### WHAT YOU SHOULD DO
Would you copy out the following entries exactly, without any of the pictures?

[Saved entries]

= = =

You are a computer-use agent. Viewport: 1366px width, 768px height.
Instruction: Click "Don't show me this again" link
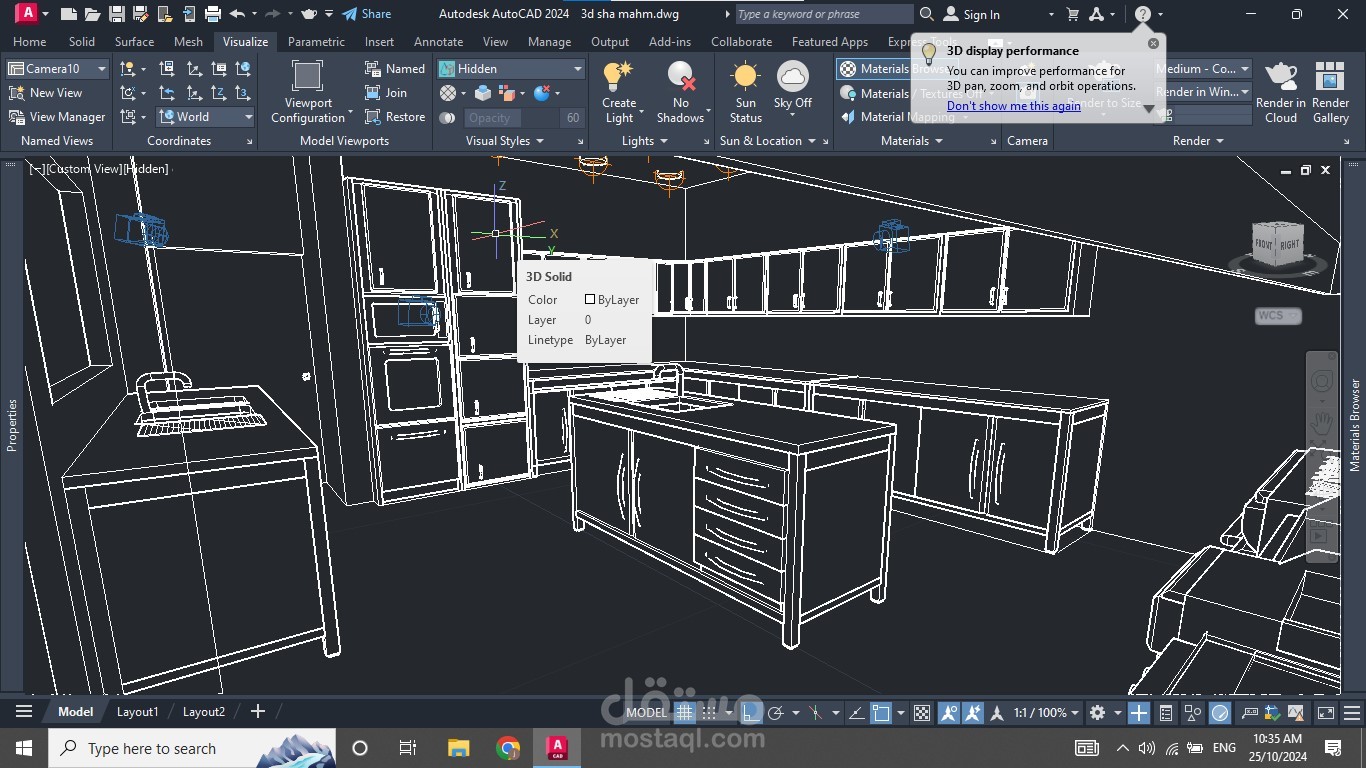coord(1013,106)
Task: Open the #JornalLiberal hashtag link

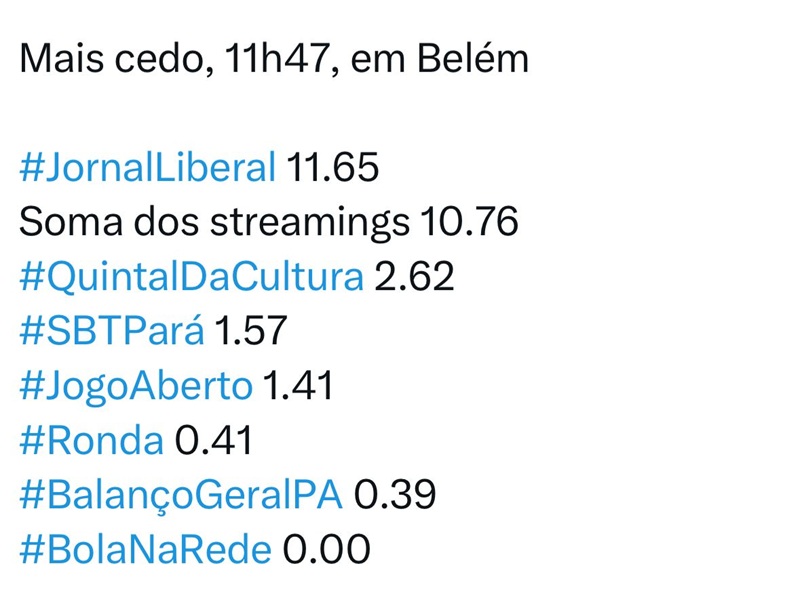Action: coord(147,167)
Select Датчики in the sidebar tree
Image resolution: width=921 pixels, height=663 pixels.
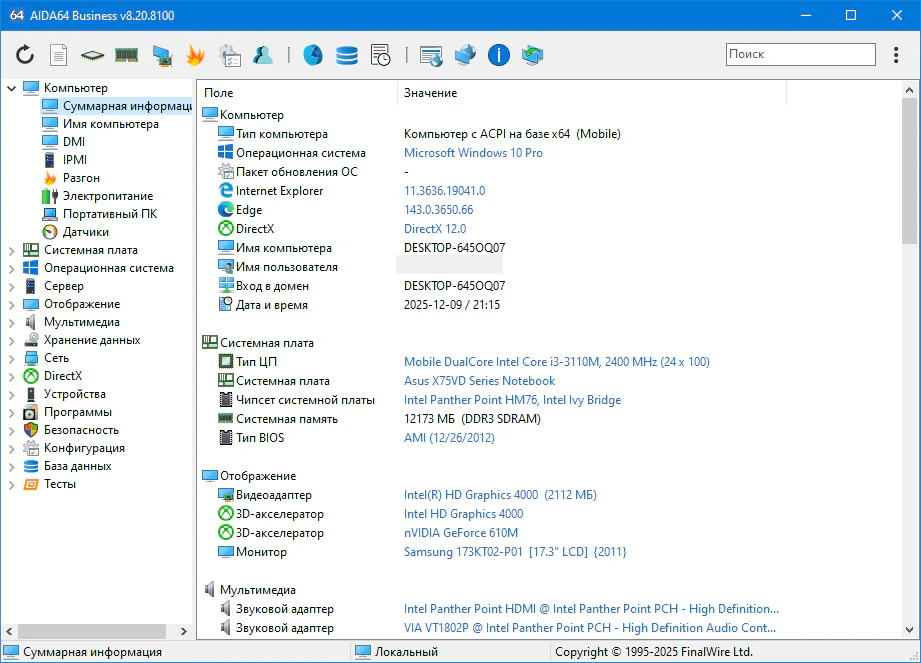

= = =

### ANSWER FOR THE TASK
You are a computer-use agent. Viewport: 1366px width, 768px height.
Instruction: Click "Don't show me this again" link
coord(1013,106)
Task: Open the #JornalLiberal hashtag link

Action: coord(147,167)
Select Датчики in the sidebar tree
Image resolution: width=921 pixels, height=663 pixels.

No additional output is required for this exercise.